Ege Üniversitesi İktisat Fakültesi Öğretim Üyesi Prof. Dr. Osman Aydoğuş, açıklanan son enflasyon rakamlarını BirGün’e değerlendirdi.

Milletin enflasyon rakamlarını duyunca isyan ettiğini kaydeden Aydoğuş, “ Millet yıllık enflasyon oranı yüzde 12,15 olur mu? Pazara, markete, çarşıya gittiğimiz zaman gördüğümüz enflasyon oranı bunun kat kat üstünde diyerek isyan etti. Çok da haksız değiller. İnsanlar enflasyonu pazara, markete gittikleri zaman karşılaştıkları fiyatlar ile algılıyor. Ocak ayında özellikle gıda fiyatlarında çok büyük artışlar oldu. Biraz da mevsim koşulları gereği sebze, meyve fiyatları deyim yerindeyse roket hızıyla yükseldi. TÜİK’e göre de gıda fiyatlarındaki bir aylık artış yüzde 4,65. Sebze fiyatlarındaki artışlar ise yüzde 20›ye yaklaşmış durumda. Yurttaşlar enflasyonu bu fiyatlara göre değerlendiriyor” dedi.

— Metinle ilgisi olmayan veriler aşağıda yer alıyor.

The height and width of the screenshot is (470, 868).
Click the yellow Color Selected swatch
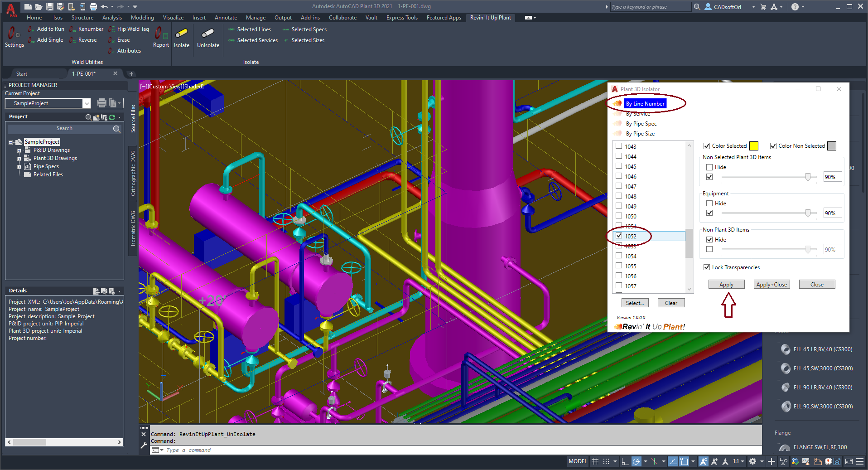point(753,146)
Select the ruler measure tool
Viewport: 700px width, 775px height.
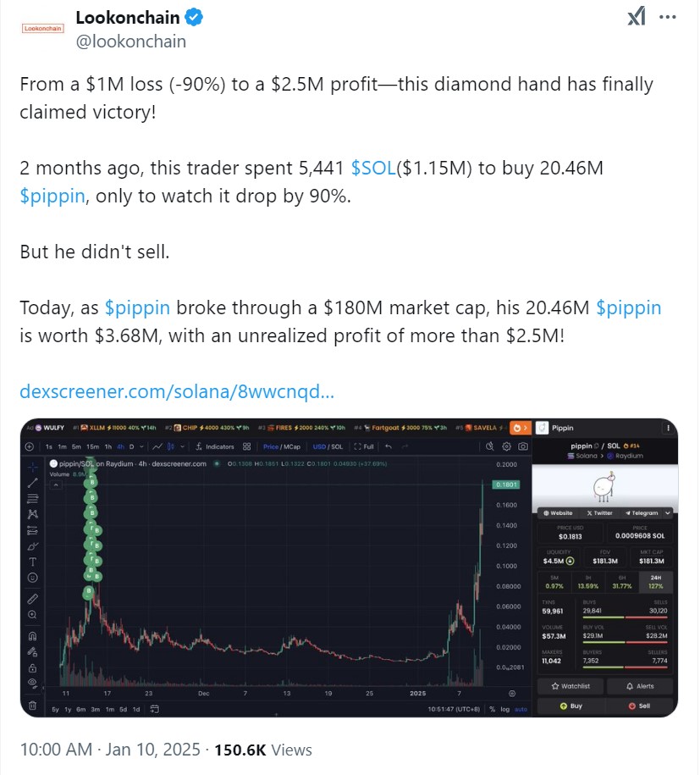pos(33,598)
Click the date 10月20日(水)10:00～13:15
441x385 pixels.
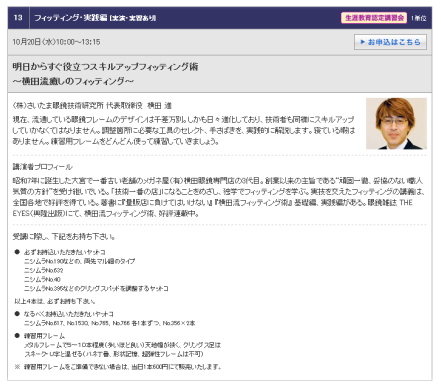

GENİŞ HALK KESİMLERİ YOKSULLAŞIYOR

Ocak ayında gıda fiyatlarında gözlenen yüksek artışın, kamu işçisine, memura ve emekliye ilk 6 ay için yapılan maaş zammının çok büyük bir kısmını alıp götürdüğünü anlatan Aydoğuş, “Diğer zamları da dikkate aldığımızda maaş ve ücretlerdeki artışın çok büyük bir kısmının özellikle doğalgaz, elektrik, su, kira, ulaşım, vb. fiyatlarındaki artışlar nedeniyle neredeyse ilk ayda eridiği görülüyor. Bundan sonra satın alma gücü aşınmaya başlayacak. Yani insanlar Aralık ayına göre daha az ürün veya hizmet satın alabilecek. Enflasyonun zaten yol açtığı en önemli sonuçlardan bir tanesi özellikle sabit gelirlilerin satın alma gücünü aşındırmasıdır. Şu anda Türkiye bunu yaşıyor ve geniş halk kesimleri yoksullaşıyor. Nedeni enflasyon geçen yıl ortalama yüzde 15,5 olmuşken, ücret-maaşlara altı ay için sadece yüzde 5 zam yapılmış olması” diye konuştu.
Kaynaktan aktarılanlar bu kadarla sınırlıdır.